A reunião é realizada após meses de atritos entre o presidente dos Estados Unidos, Donald Trump, e líderes europeus, principalmente devido a divergências em relação à condução do conflito com o Irã e à pressão americana para que os aliados aumentem seus investimentos em defesa.
Uma autoridade sênior dos Estados Unidos manifestou que Washington espera que a segurança no Estreito de Ormuz, uma rota estratégica para o transporte mundial de petróleo, seja discutida. A fonte afirmou:
“Certamente acredito que o Estreito de Ormuz e a proteção do tráfego marítimo que passa por lá serão assuntos abordados.”

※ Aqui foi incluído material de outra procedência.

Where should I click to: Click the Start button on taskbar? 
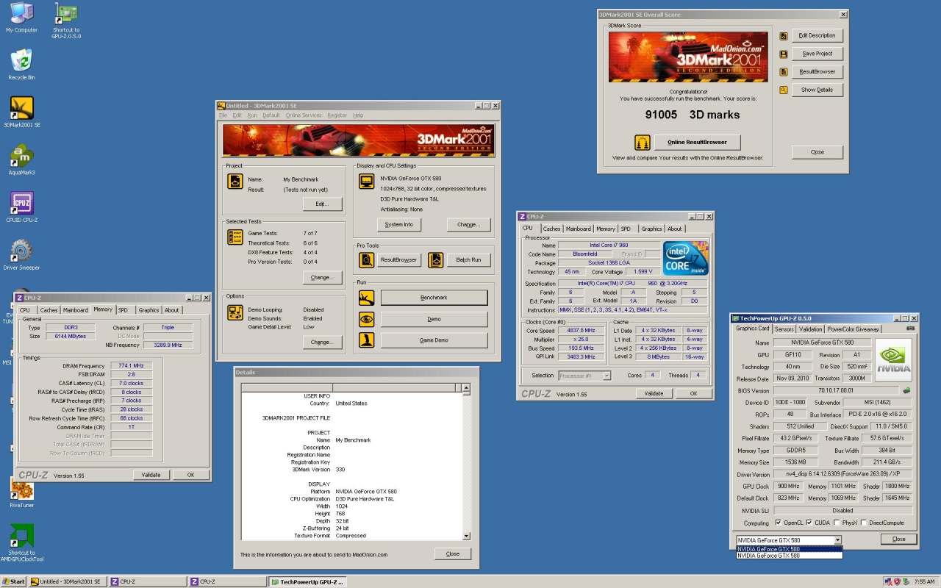pyautogui.click(x=13, y=581)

Além disso, a administração Trump pretende reiterar a cobrança para que os aliados aumentem seus gastos militares e reduzam a dependência dos Estados Unidos na defesa coletiva. A guerra na Ucrânia é um dos tópicos principais da cúpula, e o presidente ucraniano, Volodymyr Zelensky, participará do encontro, onde deverá se reunir bilateralmente com Trump.

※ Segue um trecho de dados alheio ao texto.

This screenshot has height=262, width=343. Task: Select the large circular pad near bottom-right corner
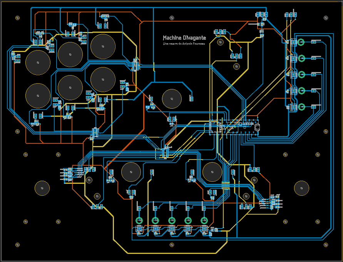click(302, 188)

No dia anterior, Trump declarou que uma solução para a guerra está “mais próxima do que as pessoas imaginam” e que pretende discutir o conflito durante as reuniões em Ancara. A expectativa é que esse encontro ocorra em um momento delicado, após uma nova ofensiva russa contra a capital ucraniana, que resultou em mais de 20 mortos.

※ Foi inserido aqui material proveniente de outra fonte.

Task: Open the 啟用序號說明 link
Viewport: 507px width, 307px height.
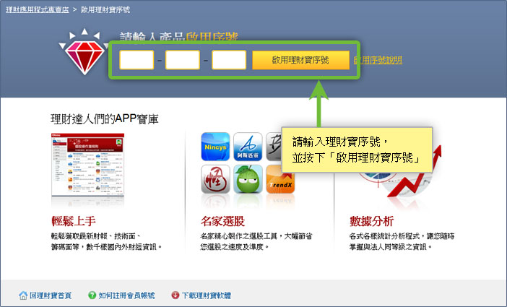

Enquanto isso, países europeus estão acelerando suas iniciativas para ampliar a capacidade de defesa. O Reino Unido, a Holanda, a Finlândia e a Polônia anunciaram que estão trabalhando para criar, até 2027, um mecanismo conjunto de aquisição de equipamentos militares. O Canadá também deve revelar um grupo de países fundadores de um banco voltado ao financiamento da renovação das capacidades defensivas dos aliados.
Na véspera da cúpula, o governo canadense confirmou a compra de 12 submarinos alemães para reforçar sua presença no Ártico. Além disso, Trump provocou a primeira-ministra da Itália, Giorgia Meloni, ao publicar uma fotografia dela nas redes sociais com a legenda “NECESSÁRIA UMA MEDIDA PROTETIVA”, reacendendo uma troca de críticas iniciada após a cúpula do G7. O ministro da Defesa da Itália, Guido Crosetto, minimizou o episódio, ressaltando a importância de preservar as relações entre Roma e Washington.